Who is responsible for your pain?
We’ve all heard the horror story of the person who has ignored physical pain. Let’s say the man ignored the headaches for years. Perhaps the headaches began as infrequent and minor; perhaps they began after a car accident. Either way, they grow in frequency, intensity, and duration. Finally, he can’t take the pain any longer and sees a physician. The physician runs tests, finds abnormalities, and makes the terrifying diagnosis of brain cancer. The man makes a choice: to watch and see what happens, or to treat the cancer aggressively. Regardless of what they choose, the power is in their awareness of the malady and the decision to treat and improve their life or their outcomes. The treatment may not be pretty, it may increase the pain, it may have undesirable side effects. He does the treatment anyhow, understanding the impact it can have, and because he endures the pain of treatment, he adds years to his life, which would otherwise have ended within the year. We don’t question this. We don’t wonder why the man didn’t endure the headaches and why he sought treatment. If we hear of someone in pain, we offer solutions and encourage him to see a physician. We call them a fool if we find out they have had intensifying pain for years and didn’t intervene. We know that if we ignore physical pain, the results will be catastrophic, and potentially lethal. We have an intricate system of nerves that can help us detect specific areas in our bodies that are in trouble, but it is our responsibility to pay attention to them.
Do you see where I’m going with this?
I spent the past week in my office with people in tremendous emotional pain. It is the season for emotional wounds to be intensified by the holidays, and my sessions have been intense. I see people ignoring the information that the pain is offering them! It is not pleasant to pay attention to pain, but if we don’t, we will perpetuate the pain by hurting someone else. I have read to my clients an incredible blog post by Glennon Melton Doyle (“Momastery”) titled “Pain Is Not A Mistake,” many times in the past few days. Her article is profound because she asks us to pay attention to discomfort of pain instead of slamming the door and not acknowledging it. Glennon says pain is like a hot potato and we tend to want to get rid of it as soon as we can. Unkind people have simply passed the hot potato of pain on to someone else and must learn how to manage their pain and their reaction to it in order for any relationship to be meaningful and fulfilling.
Some expect my role as a therapist to be one that reduces their pain. The truth is that I help people slow down, truly experience the pain and pay attention to it, and help them learn what it is teaching them. THIS is how people can be different at the core, and how we can have the relationships we want to have! Just as we do with physical pain, we pay attention to what it does and when, we order tests, and we treat. With emotions our tendency is to do the opposite: we isolate, we stop talking, and we get really reactive! If we treated our physical pain like we do our emotional pain, we will be unhealthy and have short life-spans.

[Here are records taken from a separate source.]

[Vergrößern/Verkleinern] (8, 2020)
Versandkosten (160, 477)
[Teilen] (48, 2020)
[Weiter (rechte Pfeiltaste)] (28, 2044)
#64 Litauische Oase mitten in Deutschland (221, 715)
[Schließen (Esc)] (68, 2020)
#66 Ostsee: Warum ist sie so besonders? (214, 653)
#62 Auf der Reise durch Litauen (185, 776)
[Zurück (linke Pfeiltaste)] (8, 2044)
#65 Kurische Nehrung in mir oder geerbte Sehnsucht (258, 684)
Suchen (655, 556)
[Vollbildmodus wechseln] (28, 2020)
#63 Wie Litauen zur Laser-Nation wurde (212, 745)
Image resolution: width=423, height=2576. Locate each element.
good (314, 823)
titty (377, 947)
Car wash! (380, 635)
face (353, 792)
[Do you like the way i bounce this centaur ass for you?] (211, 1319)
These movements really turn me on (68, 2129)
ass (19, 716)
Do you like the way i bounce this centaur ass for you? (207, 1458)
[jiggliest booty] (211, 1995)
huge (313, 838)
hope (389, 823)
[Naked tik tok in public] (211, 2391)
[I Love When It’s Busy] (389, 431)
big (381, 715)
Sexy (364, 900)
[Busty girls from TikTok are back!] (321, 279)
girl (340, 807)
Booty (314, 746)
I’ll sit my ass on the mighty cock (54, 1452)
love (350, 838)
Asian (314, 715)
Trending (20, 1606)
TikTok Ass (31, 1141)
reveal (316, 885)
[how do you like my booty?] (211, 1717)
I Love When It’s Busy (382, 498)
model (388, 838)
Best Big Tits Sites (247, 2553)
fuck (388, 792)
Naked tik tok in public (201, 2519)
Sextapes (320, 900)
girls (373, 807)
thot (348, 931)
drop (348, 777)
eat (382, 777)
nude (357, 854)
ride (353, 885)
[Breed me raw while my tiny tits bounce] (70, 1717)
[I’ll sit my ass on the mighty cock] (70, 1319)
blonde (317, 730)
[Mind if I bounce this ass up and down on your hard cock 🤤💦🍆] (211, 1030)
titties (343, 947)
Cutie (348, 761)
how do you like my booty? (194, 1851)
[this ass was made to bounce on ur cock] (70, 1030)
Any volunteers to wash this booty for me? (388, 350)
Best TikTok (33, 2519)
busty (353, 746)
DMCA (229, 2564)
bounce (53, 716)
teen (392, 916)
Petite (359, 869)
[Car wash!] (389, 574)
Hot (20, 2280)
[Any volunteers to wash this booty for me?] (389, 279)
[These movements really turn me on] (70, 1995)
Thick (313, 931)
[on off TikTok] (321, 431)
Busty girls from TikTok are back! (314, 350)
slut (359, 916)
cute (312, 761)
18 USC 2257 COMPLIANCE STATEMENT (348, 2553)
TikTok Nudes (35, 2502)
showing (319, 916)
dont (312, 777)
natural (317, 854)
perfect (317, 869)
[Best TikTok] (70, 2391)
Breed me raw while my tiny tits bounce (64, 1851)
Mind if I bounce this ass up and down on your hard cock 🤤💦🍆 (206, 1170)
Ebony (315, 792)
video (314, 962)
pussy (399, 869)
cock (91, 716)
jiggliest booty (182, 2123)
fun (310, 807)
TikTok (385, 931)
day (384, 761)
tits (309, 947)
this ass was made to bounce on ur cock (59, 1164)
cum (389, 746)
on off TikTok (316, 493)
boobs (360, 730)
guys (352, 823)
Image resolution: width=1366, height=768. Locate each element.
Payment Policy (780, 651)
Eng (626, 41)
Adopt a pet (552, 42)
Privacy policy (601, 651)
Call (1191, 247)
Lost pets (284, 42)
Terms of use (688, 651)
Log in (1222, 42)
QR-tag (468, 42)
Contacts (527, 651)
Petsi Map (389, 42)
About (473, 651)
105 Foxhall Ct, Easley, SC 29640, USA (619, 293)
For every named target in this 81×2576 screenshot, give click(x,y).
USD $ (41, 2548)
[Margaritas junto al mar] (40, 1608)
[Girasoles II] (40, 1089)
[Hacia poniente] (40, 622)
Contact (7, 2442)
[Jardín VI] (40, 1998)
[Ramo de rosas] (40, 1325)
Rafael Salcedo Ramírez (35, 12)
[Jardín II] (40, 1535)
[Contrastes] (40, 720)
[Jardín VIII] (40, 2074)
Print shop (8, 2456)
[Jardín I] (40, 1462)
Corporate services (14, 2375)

Who is responsible for my pain? ME.
We are responsible for our pain no matter who or what we think caused it. We must take control or we will be a victim to our pain because it will drive us to be an angry, closed, hurtful, and broken person. If someone trips me and I fall and break my arm, I am responsible for processing the signals of pain and for seeking out the help I need to be repaired. Only I know my pain and only I know how it feels and can change what it makes me do. I can suffer each day and stuff my mangled arm into my shirt and pretend it isn’t impacting me, and deal with the long-term effects of not treating the fracture. It isn’t the fault of the person who tripped me if I don’t choose to fix my injury. It isn’t the fault of the doctor is unable to properly reset my injury if I let my broken arm be untreated for weeks. It is only my responsibility to take action. If I don’t’ take action, that is on me.
Imagine a world where we all took responsibility for our own pain and didn’t pass it along to those around us? Imagine if we all leaned into the pain, learned how it made us act, took responsibility for it, and repaired relationships that are hurting. It starts with you.